Judging is One Way McNamara Gives Back to the Industry

When the gate opens for the USEF Medal Finals at
Kansas City, one judge will have experienced the class from every standpoint. Lynn McNamara rode in the Finals when they were at Madison Square Garden. She stood on the rail and watched as her daughter, Kate Harvey Codeanne, won the class, the final leg of her Triple Crown of Saddle Seat Equitation championship year. She has trained riders for this and other equitation finals.

McNamara has judged in all but four states in the country and at the Royal on four other occasions. She twice judged the UPHA Medal Finals and twice in the USEF Finals at the Royal and has marked the cards at the National Horse Show Good Hands event once. She includes the UPHA Pleasure Challenge Cup Finals, the UPHA Morgan Challenge Cup Finals, Pleasure Olympics, World Cup of Saddle Seat Equitation trials, Lexington and Louisville in her equitation-judging resume.

“I began judging with my mother when I was in my teens,” said McNamara, whose family owns Cedarledge Farm in Wethersfield, Conn. Most of the early shows were 4-H events; sometimes I would judge as many as 10 or 12 in a year. I think all judges should have the opportunity to judge grass roots, local or 4-H shows. This is where you really learn your organizational skills. It’s harder to judge a class when there are no true winners.”

“Saddle Seat equitation has been a part of life at Cedarledge since its inception,” McNamara said. “We are now working on the fourth generation of Saddle Seat competitors with Molly [Codeanne, her granddaughter.]”

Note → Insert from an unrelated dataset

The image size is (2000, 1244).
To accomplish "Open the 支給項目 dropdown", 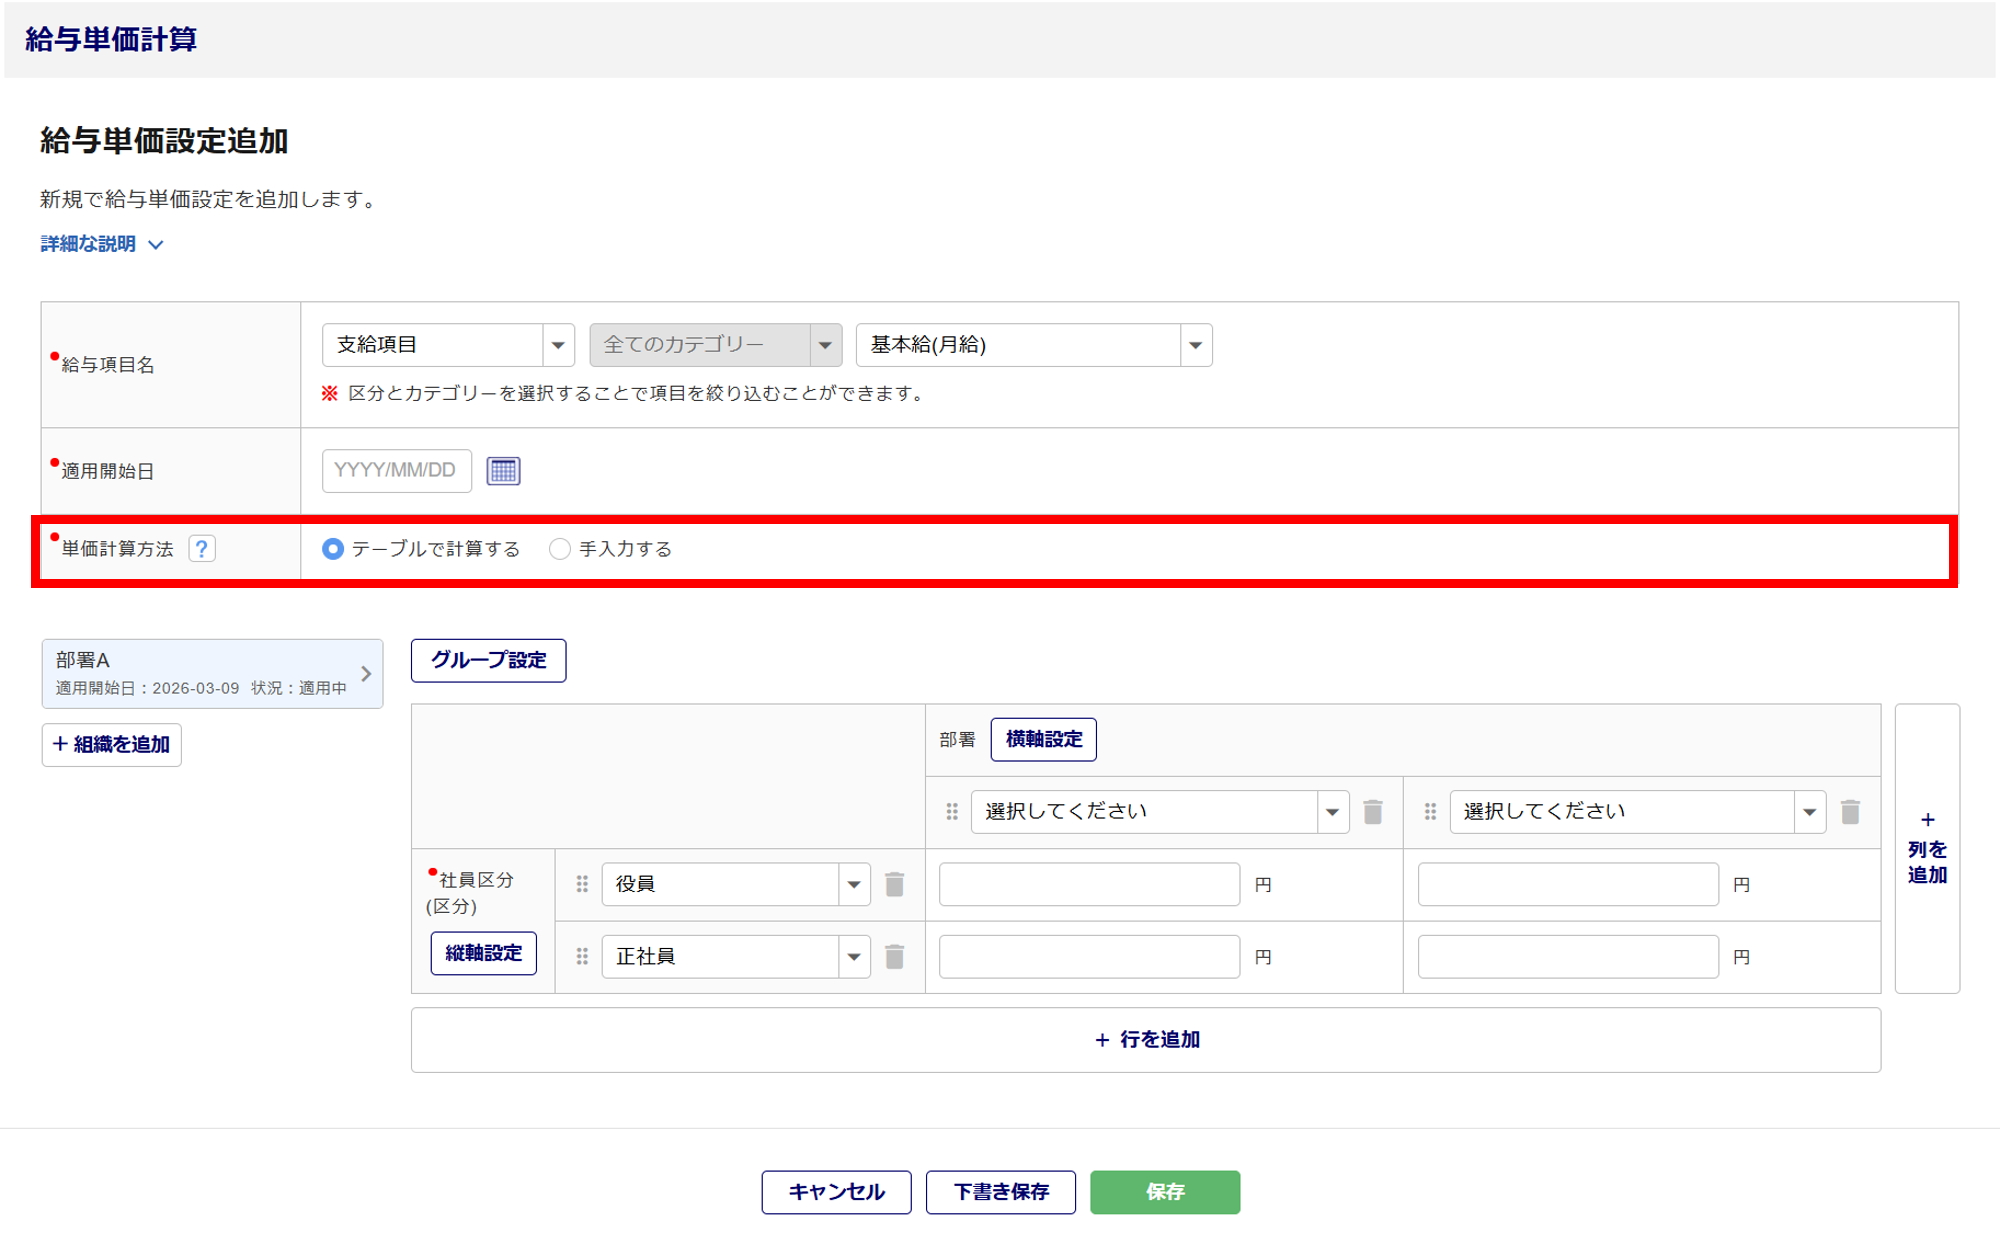I will [447, 345].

McNamara says she “believes Saddle Seat equitation is a means, a pathway to a goal. In this case, that goal is to become an accomplished competitor, whether it be as an amateur or a professional. I fear too many kids see Saddle Seat equitation competition as the end all. This is sad, since this was not the initial reason for creating the division. In teaching and judging equitation, we should keep in mind certain skills that a rider will use when showing a horse in performance.”

McNamara says one of her favorite exercises in a lesson is “to have the rider loosen the reins on the straightaway and then gather them in the corner. It teaches suppleness in the hand and a consideration for where the horse’s frame should be at a different rein length. Riding without irons is great, but more importantly, practice picking them up at the trot or canter. You may have to do this when showing a horse. In other words, I ask riders to perform tasks that will be helpful in future show ring competition.

“I am encouraged by the instructors who have their riders showing in performance as well as equitation,” she continued. “They learn to practice their skills, but most of all the experience has to be fun. Without the fun factor, we will not keep our young people interested.

Judging is one way McNamara gives back to the industry she loves. She also has written the two equitation ‘handbooks’ for the UPHA.

“I truly believe if the industry has been as good to you as it has been to me that you owe it. I judge because I love horses and I love kids. You put the two together and how can you not have a good time. When I walk into that ring, I know what each and every rider has gone through to get where they are and I respect that.”